Instructions to follow: Given the material below, return only the lines starting at the line with "Open the Comment" and ending at the line with "Given: Click USA Top 30 red down-arrow change", exactly as they appear.

[[ Exercise materials open ]]

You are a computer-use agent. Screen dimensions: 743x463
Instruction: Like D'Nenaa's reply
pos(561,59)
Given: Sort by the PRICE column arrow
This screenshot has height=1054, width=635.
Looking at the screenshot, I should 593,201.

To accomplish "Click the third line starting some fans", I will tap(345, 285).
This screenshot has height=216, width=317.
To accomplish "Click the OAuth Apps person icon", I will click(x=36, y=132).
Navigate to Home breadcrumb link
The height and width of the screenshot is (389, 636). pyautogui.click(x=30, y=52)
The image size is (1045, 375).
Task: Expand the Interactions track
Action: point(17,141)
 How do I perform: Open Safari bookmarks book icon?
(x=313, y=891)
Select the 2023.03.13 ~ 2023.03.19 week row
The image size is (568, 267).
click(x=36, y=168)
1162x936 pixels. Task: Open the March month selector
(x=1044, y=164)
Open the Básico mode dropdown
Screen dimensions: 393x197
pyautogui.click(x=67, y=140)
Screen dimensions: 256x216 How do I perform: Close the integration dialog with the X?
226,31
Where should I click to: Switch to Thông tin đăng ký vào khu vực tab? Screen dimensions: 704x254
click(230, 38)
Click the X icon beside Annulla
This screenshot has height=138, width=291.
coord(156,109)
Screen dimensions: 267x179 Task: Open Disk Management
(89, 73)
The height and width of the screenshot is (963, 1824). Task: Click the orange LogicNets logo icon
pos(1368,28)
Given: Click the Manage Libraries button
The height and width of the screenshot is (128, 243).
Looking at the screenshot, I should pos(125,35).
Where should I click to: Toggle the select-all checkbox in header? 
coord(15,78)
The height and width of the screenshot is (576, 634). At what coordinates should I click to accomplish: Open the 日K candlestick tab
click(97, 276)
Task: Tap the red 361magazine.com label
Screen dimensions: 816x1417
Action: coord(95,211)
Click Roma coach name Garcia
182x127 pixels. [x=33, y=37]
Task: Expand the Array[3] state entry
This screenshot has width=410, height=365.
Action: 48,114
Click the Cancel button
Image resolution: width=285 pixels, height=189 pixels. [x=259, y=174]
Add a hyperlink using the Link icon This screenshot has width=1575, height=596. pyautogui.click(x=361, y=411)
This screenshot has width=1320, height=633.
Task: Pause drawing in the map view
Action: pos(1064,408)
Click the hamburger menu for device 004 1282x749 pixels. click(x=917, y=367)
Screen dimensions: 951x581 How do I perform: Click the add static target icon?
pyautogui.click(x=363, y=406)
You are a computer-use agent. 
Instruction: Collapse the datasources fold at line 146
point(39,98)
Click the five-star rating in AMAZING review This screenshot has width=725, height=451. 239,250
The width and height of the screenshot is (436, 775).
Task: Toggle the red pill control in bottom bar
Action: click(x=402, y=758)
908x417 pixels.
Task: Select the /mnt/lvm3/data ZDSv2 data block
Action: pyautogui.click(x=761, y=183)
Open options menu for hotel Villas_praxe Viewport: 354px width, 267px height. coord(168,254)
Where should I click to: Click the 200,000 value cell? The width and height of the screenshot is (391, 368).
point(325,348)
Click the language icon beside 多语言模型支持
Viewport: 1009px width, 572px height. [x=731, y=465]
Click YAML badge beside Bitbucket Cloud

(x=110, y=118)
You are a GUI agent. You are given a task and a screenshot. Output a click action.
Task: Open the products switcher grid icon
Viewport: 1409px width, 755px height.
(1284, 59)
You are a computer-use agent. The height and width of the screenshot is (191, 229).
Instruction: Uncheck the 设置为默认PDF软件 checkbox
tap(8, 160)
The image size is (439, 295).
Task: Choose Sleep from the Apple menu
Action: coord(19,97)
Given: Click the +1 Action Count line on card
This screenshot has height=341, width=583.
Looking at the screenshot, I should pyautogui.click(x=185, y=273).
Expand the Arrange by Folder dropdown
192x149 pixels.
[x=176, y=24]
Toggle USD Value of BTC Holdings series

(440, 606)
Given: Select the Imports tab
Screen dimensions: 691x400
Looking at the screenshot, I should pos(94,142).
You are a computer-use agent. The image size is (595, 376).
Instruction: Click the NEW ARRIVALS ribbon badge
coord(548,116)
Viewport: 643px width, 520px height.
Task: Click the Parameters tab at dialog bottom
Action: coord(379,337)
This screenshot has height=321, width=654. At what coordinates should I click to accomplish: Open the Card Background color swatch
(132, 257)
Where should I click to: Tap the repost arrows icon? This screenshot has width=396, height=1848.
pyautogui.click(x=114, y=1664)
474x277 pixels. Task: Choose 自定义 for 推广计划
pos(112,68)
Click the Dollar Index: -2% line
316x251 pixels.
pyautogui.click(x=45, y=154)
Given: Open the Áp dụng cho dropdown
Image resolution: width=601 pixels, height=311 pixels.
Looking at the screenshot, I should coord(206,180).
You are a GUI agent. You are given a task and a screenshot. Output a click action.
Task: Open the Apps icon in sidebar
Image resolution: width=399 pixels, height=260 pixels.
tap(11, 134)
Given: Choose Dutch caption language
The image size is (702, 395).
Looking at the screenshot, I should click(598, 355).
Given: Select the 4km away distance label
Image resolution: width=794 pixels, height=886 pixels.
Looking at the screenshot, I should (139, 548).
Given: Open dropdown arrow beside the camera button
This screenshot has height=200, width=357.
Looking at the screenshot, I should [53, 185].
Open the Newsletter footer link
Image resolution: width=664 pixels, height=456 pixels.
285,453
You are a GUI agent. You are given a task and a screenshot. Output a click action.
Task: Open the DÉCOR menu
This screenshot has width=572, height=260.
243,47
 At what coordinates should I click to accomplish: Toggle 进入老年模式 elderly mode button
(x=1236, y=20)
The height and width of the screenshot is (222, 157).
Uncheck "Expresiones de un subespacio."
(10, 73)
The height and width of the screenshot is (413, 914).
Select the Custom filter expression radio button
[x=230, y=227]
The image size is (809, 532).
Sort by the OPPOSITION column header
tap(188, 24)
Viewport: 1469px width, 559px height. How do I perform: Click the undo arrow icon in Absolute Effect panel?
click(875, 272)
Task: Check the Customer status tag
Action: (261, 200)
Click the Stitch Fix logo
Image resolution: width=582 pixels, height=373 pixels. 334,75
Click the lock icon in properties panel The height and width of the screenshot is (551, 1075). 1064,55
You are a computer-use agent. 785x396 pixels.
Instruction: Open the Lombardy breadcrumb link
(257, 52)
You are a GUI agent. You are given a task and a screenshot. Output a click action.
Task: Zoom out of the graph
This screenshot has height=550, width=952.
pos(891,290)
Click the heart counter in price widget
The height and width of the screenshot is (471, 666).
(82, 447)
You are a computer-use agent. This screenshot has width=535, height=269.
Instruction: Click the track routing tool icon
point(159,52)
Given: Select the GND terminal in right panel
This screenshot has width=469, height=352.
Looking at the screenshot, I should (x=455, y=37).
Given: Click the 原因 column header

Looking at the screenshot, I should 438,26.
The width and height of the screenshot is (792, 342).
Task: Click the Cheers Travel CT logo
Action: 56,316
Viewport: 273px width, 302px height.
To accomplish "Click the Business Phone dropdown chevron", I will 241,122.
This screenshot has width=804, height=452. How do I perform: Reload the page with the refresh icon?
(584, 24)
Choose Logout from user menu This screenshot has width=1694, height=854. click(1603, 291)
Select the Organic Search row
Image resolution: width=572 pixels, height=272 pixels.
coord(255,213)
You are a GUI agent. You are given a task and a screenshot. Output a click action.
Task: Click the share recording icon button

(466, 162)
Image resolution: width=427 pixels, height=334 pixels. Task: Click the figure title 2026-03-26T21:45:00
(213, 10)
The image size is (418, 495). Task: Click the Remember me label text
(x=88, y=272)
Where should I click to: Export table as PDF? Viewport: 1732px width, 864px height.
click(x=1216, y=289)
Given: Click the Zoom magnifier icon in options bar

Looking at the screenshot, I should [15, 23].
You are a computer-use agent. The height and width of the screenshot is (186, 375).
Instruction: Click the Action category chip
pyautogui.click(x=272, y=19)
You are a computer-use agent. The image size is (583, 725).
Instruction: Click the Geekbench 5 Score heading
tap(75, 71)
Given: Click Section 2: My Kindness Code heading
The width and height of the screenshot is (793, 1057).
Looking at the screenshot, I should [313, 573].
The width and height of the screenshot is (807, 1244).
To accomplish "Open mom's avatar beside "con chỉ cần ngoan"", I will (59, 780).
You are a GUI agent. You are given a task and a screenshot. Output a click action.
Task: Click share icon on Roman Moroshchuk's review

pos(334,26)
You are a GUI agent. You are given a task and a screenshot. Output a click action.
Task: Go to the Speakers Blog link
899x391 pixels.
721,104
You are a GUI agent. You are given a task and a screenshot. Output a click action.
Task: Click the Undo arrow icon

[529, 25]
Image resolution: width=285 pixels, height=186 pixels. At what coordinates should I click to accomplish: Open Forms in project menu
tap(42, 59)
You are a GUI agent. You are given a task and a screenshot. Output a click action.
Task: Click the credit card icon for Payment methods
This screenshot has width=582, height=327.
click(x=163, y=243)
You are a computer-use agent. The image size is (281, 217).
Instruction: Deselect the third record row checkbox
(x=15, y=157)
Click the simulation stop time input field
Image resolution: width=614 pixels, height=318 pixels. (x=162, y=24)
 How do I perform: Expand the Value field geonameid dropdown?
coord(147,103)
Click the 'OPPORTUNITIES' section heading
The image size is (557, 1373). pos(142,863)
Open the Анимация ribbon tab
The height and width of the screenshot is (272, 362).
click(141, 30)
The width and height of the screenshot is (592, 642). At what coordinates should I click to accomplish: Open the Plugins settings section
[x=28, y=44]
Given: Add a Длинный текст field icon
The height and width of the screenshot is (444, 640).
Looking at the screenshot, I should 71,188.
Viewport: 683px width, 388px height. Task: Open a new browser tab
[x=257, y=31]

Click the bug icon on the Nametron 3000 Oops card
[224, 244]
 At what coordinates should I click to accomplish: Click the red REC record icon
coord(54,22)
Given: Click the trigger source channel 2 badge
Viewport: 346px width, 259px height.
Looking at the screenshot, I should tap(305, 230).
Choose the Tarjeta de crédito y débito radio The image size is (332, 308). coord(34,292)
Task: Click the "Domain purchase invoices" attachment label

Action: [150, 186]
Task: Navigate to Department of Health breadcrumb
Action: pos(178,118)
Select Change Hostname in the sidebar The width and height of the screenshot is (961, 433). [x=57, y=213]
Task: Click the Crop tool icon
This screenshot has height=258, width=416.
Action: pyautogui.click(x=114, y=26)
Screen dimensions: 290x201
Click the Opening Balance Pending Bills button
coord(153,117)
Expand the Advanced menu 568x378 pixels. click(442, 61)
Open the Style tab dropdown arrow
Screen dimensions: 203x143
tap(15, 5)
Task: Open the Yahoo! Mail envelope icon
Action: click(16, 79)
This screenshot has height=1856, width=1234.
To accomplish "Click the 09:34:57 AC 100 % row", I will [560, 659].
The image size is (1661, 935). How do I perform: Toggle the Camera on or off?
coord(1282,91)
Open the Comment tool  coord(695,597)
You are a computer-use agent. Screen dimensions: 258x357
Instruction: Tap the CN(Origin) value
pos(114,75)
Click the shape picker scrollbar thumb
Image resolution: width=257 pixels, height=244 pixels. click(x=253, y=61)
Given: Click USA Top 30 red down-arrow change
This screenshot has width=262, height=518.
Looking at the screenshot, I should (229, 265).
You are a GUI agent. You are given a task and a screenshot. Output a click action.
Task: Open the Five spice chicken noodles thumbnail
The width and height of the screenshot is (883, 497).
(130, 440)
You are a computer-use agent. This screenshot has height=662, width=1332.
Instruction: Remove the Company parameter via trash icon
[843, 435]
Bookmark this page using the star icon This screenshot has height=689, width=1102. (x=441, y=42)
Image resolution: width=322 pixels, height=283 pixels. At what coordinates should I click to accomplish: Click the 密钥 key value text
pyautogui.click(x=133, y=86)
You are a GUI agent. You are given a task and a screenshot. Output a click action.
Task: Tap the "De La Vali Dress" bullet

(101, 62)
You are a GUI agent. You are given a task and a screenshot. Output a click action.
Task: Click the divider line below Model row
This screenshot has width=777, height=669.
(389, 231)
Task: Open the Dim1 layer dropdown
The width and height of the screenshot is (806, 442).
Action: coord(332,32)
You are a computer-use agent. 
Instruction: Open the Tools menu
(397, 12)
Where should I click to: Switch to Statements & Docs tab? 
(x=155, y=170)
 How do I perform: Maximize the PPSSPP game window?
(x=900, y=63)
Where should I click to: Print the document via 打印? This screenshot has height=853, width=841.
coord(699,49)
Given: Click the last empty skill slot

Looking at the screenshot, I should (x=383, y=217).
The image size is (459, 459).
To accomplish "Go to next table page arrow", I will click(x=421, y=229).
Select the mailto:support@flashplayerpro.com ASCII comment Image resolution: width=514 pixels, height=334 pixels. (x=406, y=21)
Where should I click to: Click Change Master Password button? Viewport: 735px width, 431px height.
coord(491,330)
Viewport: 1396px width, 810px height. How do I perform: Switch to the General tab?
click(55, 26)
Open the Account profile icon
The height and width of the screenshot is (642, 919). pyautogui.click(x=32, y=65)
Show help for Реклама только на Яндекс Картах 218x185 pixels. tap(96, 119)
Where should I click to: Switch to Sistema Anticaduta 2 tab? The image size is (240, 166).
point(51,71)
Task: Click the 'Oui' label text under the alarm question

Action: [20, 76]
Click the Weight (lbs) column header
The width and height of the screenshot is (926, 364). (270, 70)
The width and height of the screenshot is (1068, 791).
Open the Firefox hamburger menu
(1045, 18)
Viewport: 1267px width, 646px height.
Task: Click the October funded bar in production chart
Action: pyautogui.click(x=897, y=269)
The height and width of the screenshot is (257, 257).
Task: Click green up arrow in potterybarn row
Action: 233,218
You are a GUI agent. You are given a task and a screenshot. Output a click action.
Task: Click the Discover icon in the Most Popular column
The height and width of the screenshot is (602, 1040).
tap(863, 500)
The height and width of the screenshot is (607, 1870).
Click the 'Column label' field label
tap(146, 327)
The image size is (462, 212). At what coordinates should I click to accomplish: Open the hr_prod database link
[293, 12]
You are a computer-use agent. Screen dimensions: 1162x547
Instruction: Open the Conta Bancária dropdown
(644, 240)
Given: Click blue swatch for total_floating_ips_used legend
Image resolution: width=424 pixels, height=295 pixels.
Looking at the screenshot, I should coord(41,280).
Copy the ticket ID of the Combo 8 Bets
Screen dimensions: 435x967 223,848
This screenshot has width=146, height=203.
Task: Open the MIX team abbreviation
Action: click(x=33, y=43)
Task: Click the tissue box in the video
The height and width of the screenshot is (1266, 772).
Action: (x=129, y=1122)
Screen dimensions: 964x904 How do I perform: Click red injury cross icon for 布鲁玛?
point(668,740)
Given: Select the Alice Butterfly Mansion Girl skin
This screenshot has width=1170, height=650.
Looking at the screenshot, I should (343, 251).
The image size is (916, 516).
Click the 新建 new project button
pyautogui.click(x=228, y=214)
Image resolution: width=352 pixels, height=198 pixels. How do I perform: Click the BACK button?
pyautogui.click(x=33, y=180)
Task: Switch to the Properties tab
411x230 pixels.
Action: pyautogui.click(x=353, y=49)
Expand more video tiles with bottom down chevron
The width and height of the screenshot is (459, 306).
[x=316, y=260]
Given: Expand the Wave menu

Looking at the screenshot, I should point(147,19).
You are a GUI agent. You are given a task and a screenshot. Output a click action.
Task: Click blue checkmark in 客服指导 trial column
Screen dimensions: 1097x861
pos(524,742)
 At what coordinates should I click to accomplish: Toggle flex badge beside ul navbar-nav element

[[ Exercise materials closed ]]

Written reply:
Open the Comment tool  coord(695,597)
You are a computer-use agent. Screen dimensions: 258x357
Instruction: Tap the CN(Origin) value
pos(114,75)
Click the shape picker scrollbar thumb
Image resolution: width=257 pixels, height=244 pixels. click(x=253, y=61)
Given: Click USA Top 30 red down-arrow change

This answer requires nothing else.